CHECK YOUR UNDERSTANDING:
a: In the Halo 5 article, condense the paragraph that begins "The challenge for Halo 5: Guardians has been twofold" into a short bulleted list that keeps its main facts.
b: Name every video game title mentioned in the Halo 5 article, including any that are not Halo games.
c: Resume the Halo 5 article after its final sentence, keeping its voice.

EXCERPT PROVIDED:

=-=-=-=-=

It’s currently Twinfinite’s Game of the Year week! All week long, our Editors and Writers will be nominating games from this year that stood out in 2015. Today, Associate Editor Justin Carter tells us why Halo 5: Guardians is worthy of being Twinfinite’s 2015 Game of the Year.
The Halo franchise has been around for nearly 15 years at this point. A decade and a half of gunning down aliens, punching them in the face, and jacking their vehicles. Bungie handed the reigns over to 343 while they decided to do Destiny, and the response to a studio shift didn’t entirely go over well when Halo 4 was released. It’s easy to say that Halo 4 was more or less a transitional game for 343, one where they had to prove that they at least knew what they were doing with the franchise.
Each of the Halo games have had a unique challenge with their release: “Can Microsoft make it in the games industry?”, “Can there be a stellar online console experience?”, “Will Bungie be able to stick the landing?”, and so on and so forth. Since Bungie left the series with Reach, the underlying challenge has been “Is Microsoft capable enough to continue the franchise and keep up the series’ hot streak?”.
The challenge for Halo 5: Guardians has been twofold; asking players to give 343 another shot after the Master Chief Collection managed to ruin the fun of having all the core Halo games on the Xbox One, and to accept that the hero of the series may possibly be on the wrong side of things now that Cortana’s out of his head. For months, the marketing has been building up this whole “Master Chief’s gone rogue and you have to hunt him down!” narrative to get people hyped up about going toe to toe with the Spartan.
Real talk, it’s a bit annoying that 343 was pulling the whole “two sides to every story, #HunttheTruth” BS with the marketing when the story is incredibly straightforward and offers no ambiguity as to what’s really going on. If the story was done more as a framed narrative or the marketing was more about “hey, is this person really dead?”, it would’ve been worth all the speculating and weekly audio logs. As it is, it just feels like the writers and the marketing team weren’t really in communication with each other in any capacity.

=-=-=-=-=

COLLECTED MATERIAL:
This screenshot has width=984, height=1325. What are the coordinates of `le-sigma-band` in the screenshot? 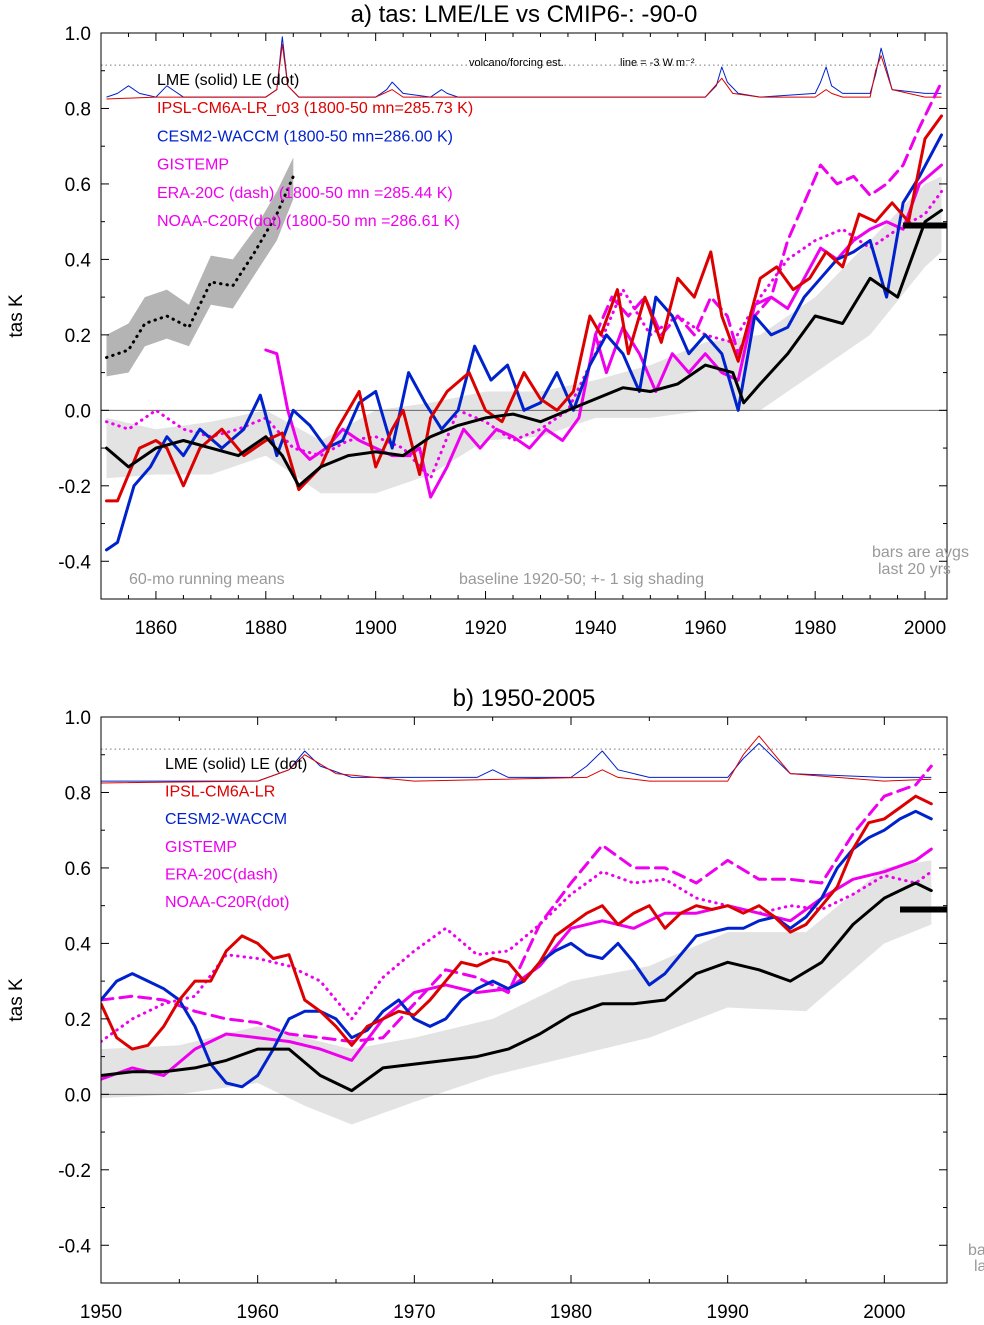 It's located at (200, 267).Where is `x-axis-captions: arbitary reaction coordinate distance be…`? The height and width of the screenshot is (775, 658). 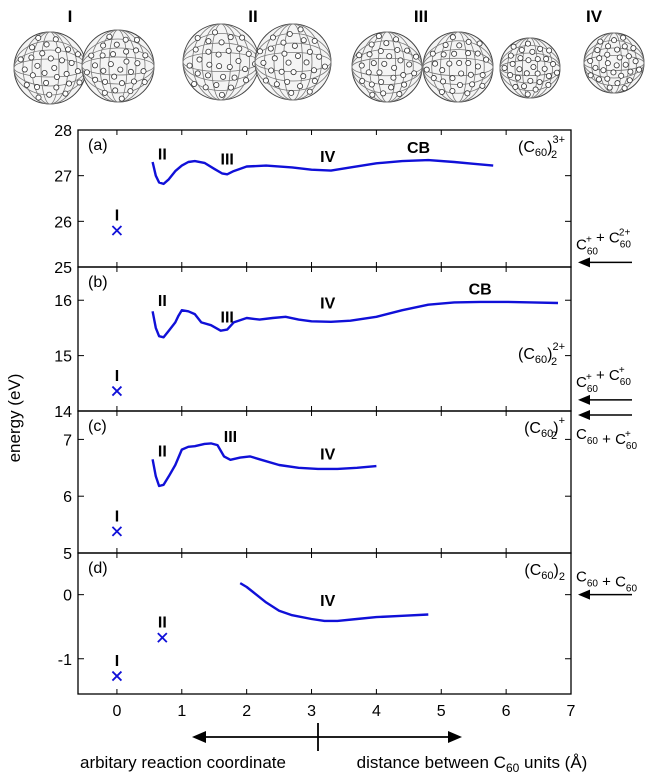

=-=-=-=-=

SET OF ANSWERS:
a:
- Halo 5: Guardians faced a two-part challenge.
- Players had to give 343 another chance after the Master Chief Collection spoiled the fun of having all the core Halo games on the Xbox One.
- Players also had to accept that the series' hero might be on the wrong side now that Cortana is out of his head.
- For months, the marketing pushed a "Master Chief's gone rogue and you have to hunt him down" story to build excitement about facing the Spartan.

b:
- Halo 5: Guardians
- Halo 4
- Destiny
- Master Chief Collection
- Reach

c:
Which isn’t to say that Halo 5’s narrative is bad; even though it’s practically unkind to anyone who hasn’t read the books or comics with Master Chief’s fellow Spartans (which we’ve helped rectify!), it’s still pretty fun and entertaining. While Blue Team gets the short shrift in character development — it’s crazy how they just show up and the game expects you to roll with this while offering nothing for you to really learn about them — traveling the galaxy with Osiris is fun, and it’s nice to actually feel like part of a Spartan team. There are plenty of moments in the cutscenes where you feel like you’re a superhero (sadly, none of them playable), and the sight of watching four supersoldiers drop into battle with the Arbiter and a pack of Elites doesn’t really lose its cool factor.
If nothing else, the story didn’t feel like it was for two completely different games like the early Halos, and I’m pretty excited by what the ending means for the series. I actually ended up liking the dynamic between Osiris, Buck and Vale in particular. He’s always got something funny to say, and I found her knowledge of the Elite language and their lifestyle interesting.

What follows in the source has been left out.